Algo que sin embargo los sectores más conservadores del país consideran una inaceptable injerencia del “gobierno” en la sacrosanta libertad individual que dicen debe primar en Estados Unidos.

“En vez de un gobierno que piensa que tiene que asumir y hacer decisiones por nosotros de acuerdo con las prioridades de algún político o de su esposa, que nos dejen en paz”, reclamó el año pasado la ex candidata a la vicepresidencia republicana y nuevo ídolo de los ultraconservadores, Sarah Palin.

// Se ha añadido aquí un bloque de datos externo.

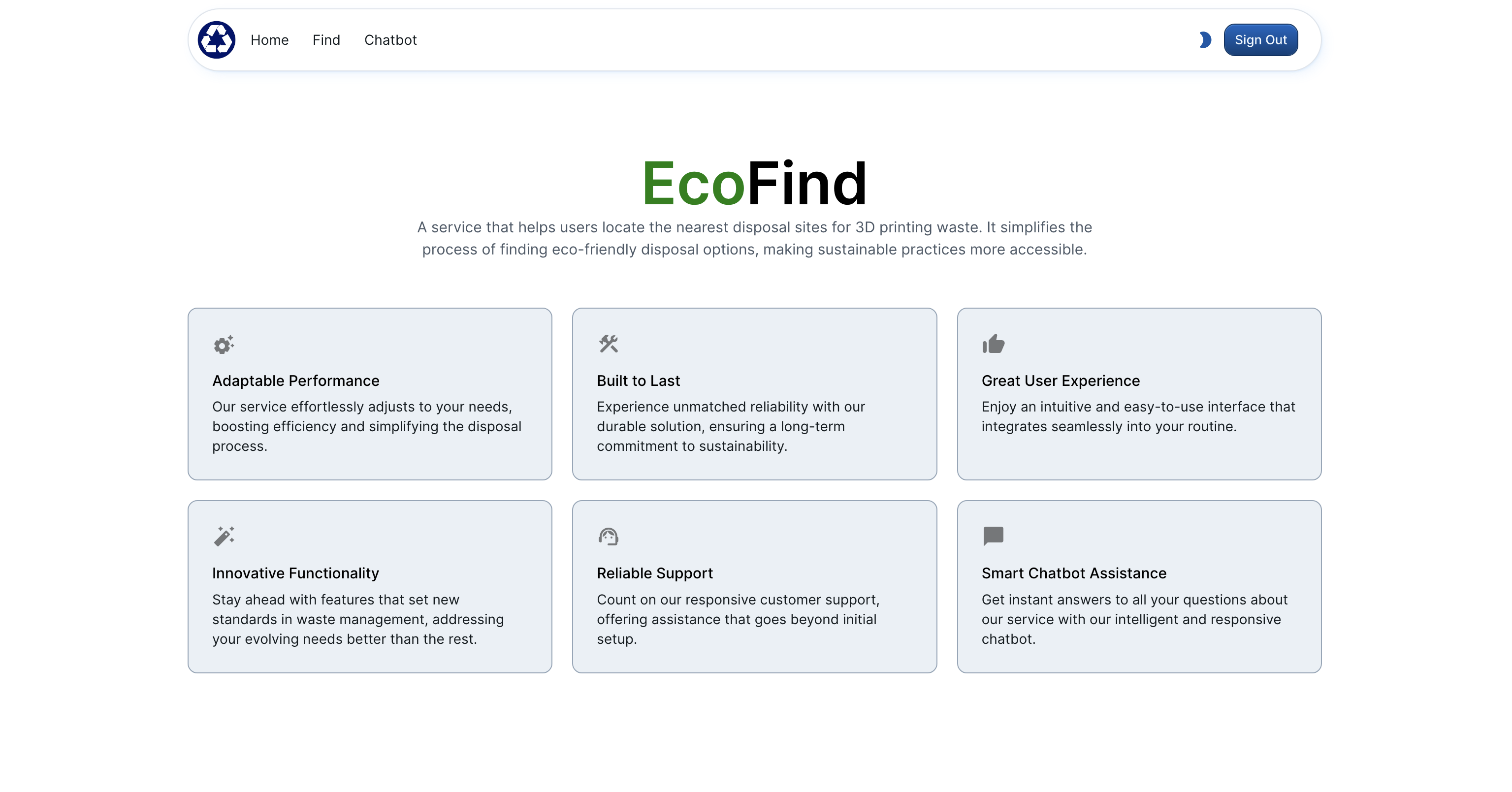The height and width of the screenshot is (792, 1512).
Task: Select the Built to Last heading
Action: [x=638, y=381]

“Nos está diciendo que no confía en los padres para que tomen decisiones sobre sus propios hijos, para sus propias familias sobre qué deberíamos comer”, criticó a la primera dama.

“Quítense de encima y permítannos como individuos ejercer nuestros derechos otorgados por Dios para tomar nuestras propias decisiones, y entonces nuestro país volverá a tomar el rumbo correcto”, afirmó.

CRÍTICAS A LA COMIDA SON EXTENSIÓN DE LA POLÍTICA
Para el comentarista del diario “The Washington Post” Dana Milbank, el problema es que “las críticas a la comida se han convertido en una extensión de la política”.

“Desde la izquierda están los puristas que piensan que un simple totopo (chip de tortilla) es un compromiso inaceptable. En la derecha están aquellos que creen que cualquier recomendación nutricional se convierte en una dictadura alimenticia”, señala hoy en su columna.

O, como lo resume otro columnista del diario “Vail Daily”, que con su noticia sobre la cena de la primera dama desató la polémica, “algunos comentaristas conservadores actúan como si la costilla de la cena de Michelle Obama les hubiera sido, como la de Adán, extraída personalmente de su cuerpo”.